(YOUR INSTRUCTIONS)
Set out the lines from the one containing "You are a computer-use agent. The image" through the one containing "will (x=653, y=93).", both included, as a JSON list of strings with one string per line and blank lines omitted.

---- MATERIAL FOR THIS EXERCISE

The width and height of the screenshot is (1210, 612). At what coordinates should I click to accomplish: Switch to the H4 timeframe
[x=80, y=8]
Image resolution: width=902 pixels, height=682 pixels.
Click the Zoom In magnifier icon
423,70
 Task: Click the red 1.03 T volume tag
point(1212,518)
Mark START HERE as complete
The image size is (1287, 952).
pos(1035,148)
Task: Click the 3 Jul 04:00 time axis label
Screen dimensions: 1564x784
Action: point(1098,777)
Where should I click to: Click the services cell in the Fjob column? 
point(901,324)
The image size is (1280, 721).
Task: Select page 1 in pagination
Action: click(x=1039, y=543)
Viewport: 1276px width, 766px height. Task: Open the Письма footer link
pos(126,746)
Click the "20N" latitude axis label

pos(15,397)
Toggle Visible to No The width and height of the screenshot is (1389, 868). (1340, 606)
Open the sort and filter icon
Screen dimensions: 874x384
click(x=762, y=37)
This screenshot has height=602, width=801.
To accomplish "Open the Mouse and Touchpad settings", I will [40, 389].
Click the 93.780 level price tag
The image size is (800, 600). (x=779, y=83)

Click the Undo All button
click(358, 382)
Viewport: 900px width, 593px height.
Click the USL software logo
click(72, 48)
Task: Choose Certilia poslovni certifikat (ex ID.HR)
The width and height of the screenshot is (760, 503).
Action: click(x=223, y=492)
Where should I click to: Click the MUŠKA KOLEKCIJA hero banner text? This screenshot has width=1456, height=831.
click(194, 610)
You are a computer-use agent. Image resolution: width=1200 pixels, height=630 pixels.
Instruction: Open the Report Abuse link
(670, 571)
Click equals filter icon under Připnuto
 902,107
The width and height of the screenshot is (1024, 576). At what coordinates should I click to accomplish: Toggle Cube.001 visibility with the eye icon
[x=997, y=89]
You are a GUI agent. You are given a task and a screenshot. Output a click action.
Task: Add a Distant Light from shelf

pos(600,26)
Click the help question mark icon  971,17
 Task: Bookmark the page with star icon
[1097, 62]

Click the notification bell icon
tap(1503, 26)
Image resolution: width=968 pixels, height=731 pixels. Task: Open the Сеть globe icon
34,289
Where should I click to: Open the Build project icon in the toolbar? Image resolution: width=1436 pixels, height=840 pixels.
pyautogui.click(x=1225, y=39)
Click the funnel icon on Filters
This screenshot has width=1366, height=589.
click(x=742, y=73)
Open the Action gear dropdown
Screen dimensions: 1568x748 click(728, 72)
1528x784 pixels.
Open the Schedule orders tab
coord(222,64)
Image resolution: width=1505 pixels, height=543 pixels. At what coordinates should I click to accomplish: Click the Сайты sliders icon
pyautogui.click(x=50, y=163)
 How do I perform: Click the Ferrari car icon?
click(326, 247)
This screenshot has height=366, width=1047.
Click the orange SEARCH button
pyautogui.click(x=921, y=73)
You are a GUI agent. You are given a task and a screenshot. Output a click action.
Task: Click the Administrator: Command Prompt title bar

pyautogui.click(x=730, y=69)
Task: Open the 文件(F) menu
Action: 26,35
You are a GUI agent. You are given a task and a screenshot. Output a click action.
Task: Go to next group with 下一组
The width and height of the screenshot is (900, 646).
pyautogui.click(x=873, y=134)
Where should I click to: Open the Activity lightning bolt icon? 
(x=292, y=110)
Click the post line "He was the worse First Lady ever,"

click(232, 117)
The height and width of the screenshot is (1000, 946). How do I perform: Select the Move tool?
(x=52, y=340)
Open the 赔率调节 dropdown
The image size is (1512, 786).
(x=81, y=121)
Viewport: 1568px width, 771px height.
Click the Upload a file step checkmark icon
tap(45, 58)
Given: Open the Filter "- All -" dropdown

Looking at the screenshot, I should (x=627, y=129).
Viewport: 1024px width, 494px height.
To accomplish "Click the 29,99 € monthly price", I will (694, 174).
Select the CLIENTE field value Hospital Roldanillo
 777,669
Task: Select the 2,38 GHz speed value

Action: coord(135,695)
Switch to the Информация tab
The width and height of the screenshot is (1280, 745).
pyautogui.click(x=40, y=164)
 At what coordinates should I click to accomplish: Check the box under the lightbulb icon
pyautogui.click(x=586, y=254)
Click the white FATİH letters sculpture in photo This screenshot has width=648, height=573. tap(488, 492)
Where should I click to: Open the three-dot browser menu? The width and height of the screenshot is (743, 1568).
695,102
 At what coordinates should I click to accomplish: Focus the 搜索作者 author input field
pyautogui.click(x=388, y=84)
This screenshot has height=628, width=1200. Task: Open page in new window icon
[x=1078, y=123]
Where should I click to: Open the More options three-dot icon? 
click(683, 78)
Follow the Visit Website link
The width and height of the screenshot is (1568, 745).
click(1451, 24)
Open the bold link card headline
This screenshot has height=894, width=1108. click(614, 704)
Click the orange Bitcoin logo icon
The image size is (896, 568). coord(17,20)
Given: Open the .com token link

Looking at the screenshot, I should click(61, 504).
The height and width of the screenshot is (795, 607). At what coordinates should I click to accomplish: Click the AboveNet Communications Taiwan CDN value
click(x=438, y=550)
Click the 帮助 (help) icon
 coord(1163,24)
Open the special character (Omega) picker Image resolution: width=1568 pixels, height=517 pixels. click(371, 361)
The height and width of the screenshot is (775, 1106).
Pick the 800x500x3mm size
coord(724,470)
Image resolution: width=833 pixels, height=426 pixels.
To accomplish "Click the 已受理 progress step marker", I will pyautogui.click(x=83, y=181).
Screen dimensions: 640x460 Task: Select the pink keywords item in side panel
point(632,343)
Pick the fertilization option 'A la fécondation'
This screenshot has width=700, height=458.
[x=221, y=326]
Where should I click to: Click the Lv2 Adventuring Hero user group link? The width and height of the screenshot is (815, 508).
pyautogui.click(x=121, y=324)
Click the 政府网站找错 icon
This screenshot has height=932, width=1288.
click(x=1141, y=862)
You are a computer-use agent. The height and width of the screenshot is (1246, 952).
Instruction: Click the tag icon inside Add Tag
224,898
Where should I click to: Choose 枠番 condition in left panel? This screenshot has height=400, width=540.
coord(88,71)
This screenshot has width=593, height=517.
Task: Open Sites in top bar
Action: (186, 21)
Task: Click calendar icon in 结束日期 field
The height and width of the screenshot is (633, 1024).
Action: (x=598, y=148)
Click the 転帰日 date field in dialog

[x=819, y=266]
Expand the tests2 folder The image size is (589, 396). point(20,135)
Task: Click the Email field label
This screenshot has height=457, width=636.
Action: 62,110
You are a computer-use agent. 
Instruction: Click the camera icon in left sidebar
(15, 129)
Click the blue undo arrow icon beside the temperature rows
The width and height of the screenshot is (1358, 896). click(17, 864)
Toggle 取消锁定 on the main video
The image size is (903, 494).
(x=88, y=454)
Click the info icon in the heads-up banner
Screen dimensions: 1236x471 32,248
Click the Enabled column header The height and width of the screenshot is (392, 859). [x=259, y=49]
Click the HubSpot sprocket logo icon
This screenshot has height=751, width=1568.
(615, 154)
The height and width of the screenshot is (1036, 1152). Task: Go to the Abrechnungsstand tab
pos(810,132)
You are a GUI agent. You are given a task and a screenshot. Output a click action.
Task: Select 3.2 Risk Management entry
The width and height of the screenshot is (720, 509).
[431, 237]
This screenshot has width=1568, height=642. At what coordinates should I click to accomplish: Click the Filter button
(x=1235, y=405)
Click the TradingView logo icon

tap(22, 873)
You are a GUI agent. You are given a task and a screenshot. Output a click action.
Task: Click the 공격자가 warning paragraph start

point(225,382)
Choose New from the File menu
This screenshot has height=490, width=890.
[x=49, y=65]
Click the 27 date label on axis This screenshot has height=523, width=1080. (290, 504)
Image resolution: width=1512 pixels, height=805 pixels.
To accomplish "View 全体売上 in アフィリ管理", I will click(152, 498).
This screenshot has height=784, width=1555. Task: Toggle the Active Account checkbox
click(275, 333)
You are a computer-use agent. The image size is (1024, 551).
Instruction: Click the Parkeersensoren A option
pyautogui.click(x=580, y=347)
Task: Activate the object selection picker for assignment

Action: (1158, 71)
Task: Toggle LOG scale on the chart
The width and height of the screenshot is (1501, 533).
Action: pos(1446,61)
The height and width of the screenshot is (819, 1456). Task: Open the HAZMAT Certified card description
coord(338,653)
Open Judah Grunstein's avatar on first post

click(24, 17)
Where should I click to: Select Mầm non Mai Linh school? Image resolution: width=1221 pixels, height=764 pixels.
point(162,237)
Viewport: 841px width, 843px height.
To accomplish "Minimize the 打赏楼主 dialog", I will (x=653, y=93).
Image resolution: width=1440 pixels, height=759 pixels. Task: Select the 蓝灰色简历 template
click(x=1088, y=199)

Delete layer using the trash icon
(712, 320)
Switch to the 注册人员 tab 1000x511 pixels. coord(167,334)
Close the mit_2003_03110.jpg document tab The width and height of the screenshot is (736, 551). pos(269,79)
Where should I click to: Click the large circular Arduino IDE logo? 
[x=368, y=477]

--------

(TASK OUTPUT)
[
  "You are a computer-use agent. The image size is (1024, 551).",
  "Instruction: Click the Parkeersensoren A option",
  "pyautogui.click(x=580, y=347)",
  "Task: Activate the object selection picker for assignment",
  "Action: (1158, 71)",
  "Task: Toggle LOG scale on the chart",
  "The width and height of the screenshot is (1501, 533).",
  "Action: pos(1446,61)",
  "The height and width of the screenshot is (819, 1456). Task: Open the HAZMAT Certified card description",
  "coord(338,653)",
  "Open Judah Grunstein's avatar on first post",
  "click(24, 17)",
  "Where should I click to: Select Mầm non Mai Linh school? Image resolution: width=1221 pixels, height=764 pixels.",
  "point(162,237)",
  "Viewport: 841px width, 843px height.",
  "To accomplish \"Minimize the 打赏楼主 dialog\", I will (x=653, y=93)."
]